Appropriate "commoditization" of computing environments and thoughtful reliance on open-source products both act to make it easier for scientists and engineers to calculate the results they're after in ways that others can reproduce and monitor. At UC Merced and elsewhere, we're starting to see such payoffs: scientists who think of it as natural to share and publish not just their theories, commentaries, or data, but also the computing processes and displays that yield those results.

Portable Webcast Unit → Portable Collaboratory

In response to the need for a portable audio/video webcast and media production unit, CITRIS@Berkeley has developed a unit for use in webcasting the weekly CITRIS research symposia, and that can also be used to develop distant collaboratory locations. The School of Engineering at UC Merced has acquired one of these units, and is in the process of converting it to an open source unit as and extension to collaboratory functionality.

The advantages of this unit are that it:

1. Can be up and running in matter of minutes rather than hours or permanently
2. Has a self contained and completely wireless sound system with the built in audio mixer and amplifier
3. Includes video switcher and scan converter to generate overlaying video images by combining images from multiple video sources
4. Is capable of capturing SVGA output images from any type of computers (it is not limited by OS or computer brand) to record and live web-cast the lectures and events over the Internet
5. Requires only minimal knowledge of audio visual and web-casting will be able to operate.

The fully self-contained and conveniently portable (it is essentially a large suitcase on casters) contains the following components:

• Six TABLETOP wireless microphones
• Two HANDHELD TRANSMITTERS microphones
• Audio mixer and amplifier
• Monitoring headphones
• Portable mixer and video rack
• Portable speakers and speaker stands
• Mini DV camcorder
• Video switcher
• Scan converter
• DVD Recorder
• Pentium 4 computer with VGA and video capturing devices
• Operating system Windows XP professional running Windows media encoder
• Wireless and wired network interface

The system can be used to web-cast and archive the ongoing classes and seminars in DVD format and streaming media format. The archived media is available on portable MP4 players, laptop computers or viewed online. The system can also be used as a portable sound system and audio recorder for all other events and seminars.

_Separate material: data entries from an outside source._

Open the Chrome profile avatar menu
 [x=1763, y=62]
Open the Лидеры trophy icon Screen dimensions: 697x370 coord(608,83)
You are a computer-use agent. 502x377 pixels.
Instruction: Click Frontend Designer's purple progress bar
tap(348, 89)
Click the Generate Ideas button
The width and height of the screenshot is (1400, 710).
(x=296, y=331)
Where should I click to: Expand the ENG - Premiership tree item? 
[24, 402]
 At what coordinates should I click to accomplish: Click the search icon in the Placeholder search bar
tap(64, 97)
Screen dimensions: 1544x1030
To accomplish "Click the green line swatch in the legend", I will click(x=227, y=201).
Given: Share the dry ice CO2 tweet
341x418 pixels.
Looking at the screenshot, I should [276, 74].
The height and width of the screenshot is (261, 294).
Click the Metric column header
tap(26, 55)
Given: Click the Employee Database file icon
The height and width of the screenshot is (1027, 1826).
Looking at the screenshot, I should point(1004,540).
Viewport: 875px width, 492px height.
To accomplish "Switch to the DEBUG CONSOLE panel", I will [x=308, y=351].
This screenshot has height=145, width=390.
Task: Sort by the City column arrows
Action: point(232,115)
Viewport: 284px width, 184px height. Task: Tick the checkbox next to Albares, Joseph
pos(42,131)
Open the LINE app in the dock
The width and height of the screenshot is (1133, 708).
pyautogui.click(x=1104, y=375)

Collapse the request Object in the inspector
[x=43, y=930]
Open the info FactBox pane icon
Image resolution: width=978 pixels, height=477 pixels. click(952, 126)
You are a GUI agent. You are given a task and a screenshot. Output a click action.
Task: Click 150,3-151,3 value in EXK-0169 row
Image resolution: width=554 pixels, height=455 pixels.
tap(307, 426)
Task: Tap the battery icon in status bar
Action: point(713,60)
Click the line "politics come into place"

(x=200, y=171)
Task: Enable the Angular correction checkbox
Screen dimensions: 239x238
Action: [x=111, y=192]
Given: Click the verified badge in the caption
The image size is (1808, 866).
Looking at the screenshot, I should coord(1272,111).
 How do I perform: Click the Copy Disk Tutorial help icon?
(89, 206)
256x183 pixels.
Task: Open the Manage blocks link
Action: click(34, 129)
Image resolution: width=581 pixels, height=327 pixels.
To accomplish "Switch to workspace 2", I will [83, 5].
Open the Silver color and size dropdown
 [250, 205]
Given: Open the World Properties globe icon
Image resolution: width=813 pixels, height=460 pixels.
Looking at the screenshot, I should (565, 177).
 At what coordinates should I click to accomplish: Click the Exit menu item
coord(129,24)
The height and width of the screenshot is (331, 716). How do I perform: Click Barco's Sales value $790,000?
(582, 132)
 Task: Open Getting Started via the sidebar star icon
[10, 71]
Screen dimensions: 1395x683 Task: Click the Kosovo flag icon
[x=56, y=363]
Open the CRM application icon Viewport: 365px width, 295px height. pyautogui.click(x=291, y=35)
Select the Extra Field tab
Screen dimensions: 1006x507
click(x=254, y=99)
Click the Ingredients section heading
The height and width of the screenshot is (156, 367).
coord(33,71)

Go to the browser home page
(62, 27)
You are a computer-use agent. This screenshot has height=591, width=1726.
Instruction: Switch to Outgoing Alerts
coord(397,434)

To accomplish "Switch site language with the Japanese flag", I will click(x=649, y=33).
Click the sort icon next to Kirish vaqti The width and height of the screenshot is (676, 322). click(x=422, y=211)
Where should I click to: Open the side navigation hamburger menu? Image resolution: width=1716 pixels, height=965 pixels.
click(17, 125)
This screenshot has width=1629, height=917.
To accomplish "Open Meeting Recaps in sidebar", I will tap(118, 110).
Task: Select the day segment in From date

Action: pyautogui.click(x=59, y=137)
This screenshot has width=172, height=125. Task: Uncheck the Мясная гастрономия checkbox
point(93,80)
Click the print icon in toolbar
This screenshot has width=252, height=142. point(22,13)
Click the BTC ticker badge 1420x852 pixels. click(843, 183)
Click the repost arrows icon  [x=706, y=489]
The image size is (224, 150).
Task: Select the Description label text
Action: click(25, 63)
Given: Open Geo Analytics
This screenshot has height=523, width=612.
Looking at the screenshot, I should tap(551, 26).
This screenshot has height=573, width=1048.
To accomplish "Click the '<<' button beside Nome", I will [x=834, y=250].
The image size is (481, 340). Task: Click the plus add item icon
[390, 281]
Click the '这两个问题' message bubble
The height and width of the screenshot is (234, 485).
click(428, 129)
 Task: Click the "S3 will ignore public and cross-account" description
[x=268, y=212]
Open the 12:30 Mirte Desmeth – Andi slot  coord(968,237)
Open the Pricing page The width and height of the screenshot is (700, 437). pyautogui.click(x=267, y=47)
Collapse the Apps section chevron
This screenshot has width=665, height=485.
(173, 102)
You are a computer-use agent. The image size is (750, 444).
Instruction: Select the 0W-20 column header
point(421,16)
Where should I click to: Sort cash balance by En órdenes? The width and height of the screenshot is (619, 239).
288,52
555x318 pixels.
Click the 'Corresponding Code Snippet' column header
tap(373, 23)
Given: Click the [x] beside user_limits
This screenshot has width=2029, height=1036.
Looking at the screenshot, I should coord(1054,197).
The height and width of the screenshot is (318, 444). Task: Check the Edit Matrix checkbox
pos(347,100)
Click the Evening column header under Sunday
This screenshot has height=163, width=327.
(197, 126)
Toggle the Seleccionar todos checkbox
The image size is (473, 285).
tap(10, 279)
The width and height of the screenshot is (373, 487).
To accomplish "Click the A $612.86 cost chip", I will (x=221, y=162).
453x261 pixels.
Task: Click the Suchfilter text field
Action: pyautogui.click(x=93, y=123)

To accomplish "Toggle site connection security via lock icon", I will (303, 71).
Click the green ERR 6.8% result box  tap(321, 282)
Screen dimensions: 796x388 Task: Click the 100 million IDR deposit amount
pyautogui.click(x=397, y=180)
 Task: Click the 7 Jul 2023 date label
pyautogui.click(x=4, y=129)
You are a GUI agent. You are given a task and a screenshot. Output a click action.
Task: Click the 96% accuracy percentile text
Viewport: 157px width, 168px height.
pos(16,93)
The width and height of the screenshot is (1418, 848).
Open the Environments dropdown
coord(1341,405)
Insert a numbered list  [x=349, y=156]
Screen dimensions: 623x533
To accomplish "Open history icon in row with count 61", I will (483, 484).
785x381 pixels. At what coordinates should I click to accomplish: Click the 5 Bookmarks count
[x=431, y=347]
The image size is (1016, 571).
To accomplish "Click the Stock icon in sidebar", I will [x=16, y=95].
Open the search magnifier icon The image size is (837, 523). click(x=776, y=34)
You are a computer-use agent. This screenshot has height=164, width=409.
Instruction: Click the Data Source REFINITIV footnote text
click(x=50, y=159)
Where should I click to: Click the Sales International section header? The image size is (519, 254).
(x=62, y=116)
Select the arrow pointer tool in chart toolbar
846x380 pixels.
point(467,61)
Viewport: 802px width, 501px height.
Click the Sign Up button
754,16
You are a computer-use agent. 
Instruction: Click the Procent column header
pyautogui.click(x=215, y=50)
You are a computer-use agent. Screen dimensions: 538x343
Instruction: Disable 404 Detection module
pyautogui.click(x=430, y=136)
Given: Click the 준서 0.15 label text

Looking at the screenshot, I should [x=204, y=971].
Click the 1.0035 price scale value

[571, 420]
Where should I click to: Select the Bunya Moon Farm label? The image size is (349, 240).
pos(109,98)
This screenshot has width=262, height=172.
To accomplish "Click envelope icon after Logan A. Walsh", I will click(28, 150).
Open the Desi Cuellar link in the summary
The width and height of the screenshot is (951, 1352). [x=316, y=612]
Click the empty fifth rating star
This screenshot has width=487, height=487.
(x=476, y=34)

Using a 6 channel audio wireless system and audio mixer/amplifier the captured audio is captured, mixed, and sent to the encoding compute. Using a VGA distribution amplifier the output VGA signal from the presentation laptop/computer is send to the VGA input on the video switcher. Using a small motorized Canon camera the capture video images from the speaker and audience are captured and send to the same video switcher. The video images are mixed in video switcher to generate a picture in picture image of the two video inputs (VGA and Svideo inputs), and the combined video image in form of VGA signal (to keep the video signal quality high) is than sent to a VGA frame grabber.

The captured audio and VGA signals are received and processed by the encoding computer using a VGA frame grabber and the built in sound card and send to the streaming media server. At the same time the encoder machine saves an archived copy of the encoded contents on it local or network storage. The encoded video and audio is being transmitted to a streaming media serve,r which is capable of webcasting the same signal to a large number of client computers over the internet.

The system has been used to capture lectures and seminars, and will be used very soon to broadcast governmental hearings and committee meetings, hosted by the School of Engineering at UC Merced.